Short task =
Arrange every line of the material below as a Markdown table with the columns Row and Line, numbering the rows and skipping blank lines.

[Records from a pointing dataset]
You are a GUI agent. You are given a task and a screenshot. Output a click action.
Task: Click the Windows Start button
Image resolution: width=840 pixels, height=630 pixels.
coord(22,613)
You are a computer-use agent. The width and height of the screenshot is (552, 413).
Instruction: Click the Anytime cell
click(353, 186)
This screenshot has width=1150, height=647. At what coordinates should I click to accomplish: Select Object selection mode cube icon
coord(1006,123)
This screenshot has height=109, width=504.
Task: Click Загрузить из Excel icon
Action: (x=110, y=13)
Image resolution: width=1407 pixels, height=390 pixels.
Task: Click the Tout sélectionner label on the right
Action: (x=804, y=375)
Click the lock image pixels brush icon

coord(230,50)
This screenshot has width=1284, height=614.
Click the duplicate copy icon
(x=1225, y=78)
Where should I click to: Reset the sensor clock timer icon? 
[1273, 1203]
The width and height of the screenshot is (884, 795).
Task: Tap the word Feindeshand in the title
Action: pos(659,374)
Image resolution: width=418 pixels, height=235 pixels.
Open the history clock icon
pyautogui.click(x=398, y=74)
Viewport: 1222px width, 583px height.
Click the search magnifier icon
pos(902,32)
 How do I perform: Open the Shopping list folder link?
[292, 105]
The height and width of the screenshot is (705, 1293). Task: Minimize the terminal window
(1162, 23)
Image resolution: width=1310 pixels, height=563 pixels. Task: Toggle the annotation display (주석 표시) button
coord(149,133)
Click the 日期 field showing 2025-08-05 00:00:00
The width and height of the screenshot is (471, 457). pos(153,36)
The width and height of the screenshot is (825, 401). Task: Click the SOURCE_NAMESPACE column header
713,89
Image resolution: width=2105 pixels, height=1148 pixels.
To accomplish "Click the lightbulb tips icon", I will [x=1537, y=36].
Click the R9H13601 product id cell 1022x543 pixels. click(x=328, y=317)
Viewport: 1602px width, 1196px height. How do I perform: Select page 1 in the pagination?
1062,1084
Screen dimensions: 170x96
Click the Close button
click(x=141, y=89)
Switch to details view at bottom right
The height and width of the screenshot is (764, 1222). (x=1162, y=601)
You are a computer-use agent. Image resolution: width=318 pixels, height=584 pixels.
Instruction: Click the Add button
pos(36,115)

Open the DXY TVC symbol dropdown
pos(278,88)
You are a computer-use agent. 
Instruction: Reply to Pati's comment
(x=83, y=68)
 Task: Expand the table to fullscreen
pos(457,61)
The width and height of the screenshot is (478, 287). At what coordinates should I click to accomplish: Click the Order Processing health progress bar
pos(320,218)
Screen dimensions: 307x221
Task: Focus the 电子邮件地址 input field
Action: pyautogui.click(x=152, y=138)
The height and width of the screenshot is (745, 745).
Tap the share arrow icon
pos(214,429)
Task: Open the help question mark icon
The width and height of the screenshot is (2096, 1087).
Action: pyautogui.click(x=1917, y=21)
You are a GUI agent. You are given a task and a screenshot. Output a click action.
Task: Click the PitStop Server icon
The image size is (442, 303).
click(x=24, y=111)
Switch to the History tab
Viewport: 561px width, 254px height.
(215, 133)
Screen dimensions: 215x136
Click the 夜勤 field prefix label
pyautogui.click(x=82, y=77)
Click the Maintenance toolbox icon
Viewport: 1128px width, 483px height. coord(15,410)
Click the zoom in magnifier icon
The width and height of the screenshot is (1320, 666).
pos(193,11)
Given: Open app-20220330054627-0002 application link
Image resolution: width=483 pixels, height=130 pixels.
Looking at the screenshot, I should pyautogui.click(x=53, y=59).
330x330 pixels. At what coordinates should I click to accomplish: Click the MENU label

Correct result =
| Row | Line |
|---|---|
| 1 | You are a GUI agent. You are given a task and a screenshot. Output a click action. |
| 2 | Task: Click the Windows Start button |
| 3 | Image resolution: width=840 pixels, height=630 pixels. |
| 4 | coord(22,613) |
| 5 | You are a computer-use agent. The width and height of the screenshot is (552, 413). |
| 6 | Instruction: Click the Anytime cell |
| 7 | click(353, 186) |
| 8 | This screenshot has width=1150, height=647. At what coordinates should I click to accomplish: Select Object selection mode cube icon |
| 9 | coord(1006,123) |
| 10 | This screenshot has height=109, width=504. |
| 11 | Task: Click Загрузить из Excel icon |
| 12 | Action: (x=110, y=13) |
| 13 | Image resolution: width=1407 pixels, height=390 pixels. |
| 14 | Task: Click the Tout sélectionner label on the right |
| 15 | Action: (x=804, y=375) |
| 16 | Click the lock image pixels brush icon |
| 17 | coord(230,50) |
| 18 | This screenshot has width=1284, height=614. |
| 19 | Click the duplicate copy icon |
| 20 | (x=1225, y=78) |
| 21 | Where should I click to: Reset the sensor clock timer icon?  |
| 22 | [1273, 1203] |
| 23 | The width and height of the screenshot is (884, 795). |
| 24 | Task: Tap the word Feindeshand in the title |
| 25 | Action: pos(659,374) |
| 26 | Image resolution: width=418 pixels, height=235 pixels. |
| 27 | Open the history clock icon |
| 28 | pyautogui.click(x=398, y=74) |
| 29 | Viewport: 1222px width, 583px height. |
| 30 | Click the search magnifier icon |
| 31 | pos(902,32) |
| 32 |  How do I perform: Open the Shopping list folder link? |
| 33 | [292, 105] |
| 34 | The height and width of the screenshot is (705, 1293). Task: Minimize the terminal window |
| 35 | (1162, 23) |
| 36 | Image resolution: width=1310 pixels, height=563 pixels. Task: Toggle the annotation display (주석 표시) button |
| 37 | coord(149,133) |
| 38 | Click the 日期 field showing 2025-08-05 00:00:00 |
| 39 | The width and height of the screenshot is (471, 457). pos(153,36) |
| 40 | The width and height of the screenshot is (825, 401). Task: Click the SOURCE_NAMESPACE column header |
| 41 | 713,89 |
| 42 | Image resolution: width=2105 pixels, height=1148 pixels. |
| 43 | To accomplish "Click the lightbulb tips icon", I will [x=1537, y=36]. |
| 44 | Click the R9H13601 product id cell 1022x543 pixels. click(x=328, y=317) |
| 45 | Viewport: 1602px width, 1196px height. How do I perform: Select page 1 in the pagination? |
| 46 | 1062,1084 |
| 47 | Screen dimensions: 170x96 |
| 48 | Click the Close button |
| 49 | click(x=141, y=89) |
| 50 | Switch to details view at bottom right |
| 51 | The height and width of the screenshot is (764, 1222). (x=1162, y=601) |
| 52 | You are a computer-use agent. Image resolution: width=318 pixels, height=584 pixels. |
| 53 | Instruction: Click the Add button |
| 54 | pos(36,115) |
| 55 | Open the DXY TVC symbol dropdown |
| 56 | pos(278,88) |
| 57 | You are a computer-use agent.  |
| 58 | Instruction: Reply to Pati's comment |
| 59 | (x=83, y=68) |
| 60 |  Task: Expand the table to fullscreen |
| 61 | pos(457,61) |
| 62 | The width and height of the screenshot is (478, 287). At what coordinates should I click to accomplish: Click the Order Processing health progress bar |
| 63 | pos(320,218) |
| 64 | Screen dimensions: 307x221 |
| 65 | Task: Focus the 电子邮件地址 input field |
| 66 | Action: pyautogui.click(x=152, y=138) |
| 67 | The height and width of the screenshot is (745, 745). |
| 68 | Tap the share arrow icon |
| 69 | pos(214,429) |
| 70 | Task: Open the help question mark icon |
| 71 | The width and height of the screenshot is (2096, 1087). |
| 72 | Action: pyautogui.click(x=1917, y=21) |
| 73 | You are a GUI agent. You are given a task and a screenshot. Output a click action. |
| 74 | Task: Click the PitStop Server icon |
| 75 | The image size is (442, 303). |
| 76 | click(x=24, y=111) |
| 77 | Switch to the History tab |
| 78 | Viewport: 561px width, 254px height. |
| 79 | (215, 133) |
| 80 | Screen dimensions: 215x136 |
| 81 | Click the 夜勤 field prefix label |
| 82 | pyautogui.click(x=82, y=77) |
| 83 | Click the Maintenance toolbox icon |
| 84 | Viewport: 1128px width, 483px height. coord(15,410) |
| 85 | Click the zoom in magnifier icon |
| 86 | The width and height of the screenshot is (1320, 666). |
| 87 | pos(193,11) |
| 88 | Given: Open app-20220330054627-0002 application link |
| 89 | Image resolution: width=483 pixels, height=130 pixels. |
| 90 | Looking at the screenshot, I should pyautogui.click(x=53, y=59). |
| 91 | 330x330 pixels. At what coordinates should I click to accomplish: Click the MENU label |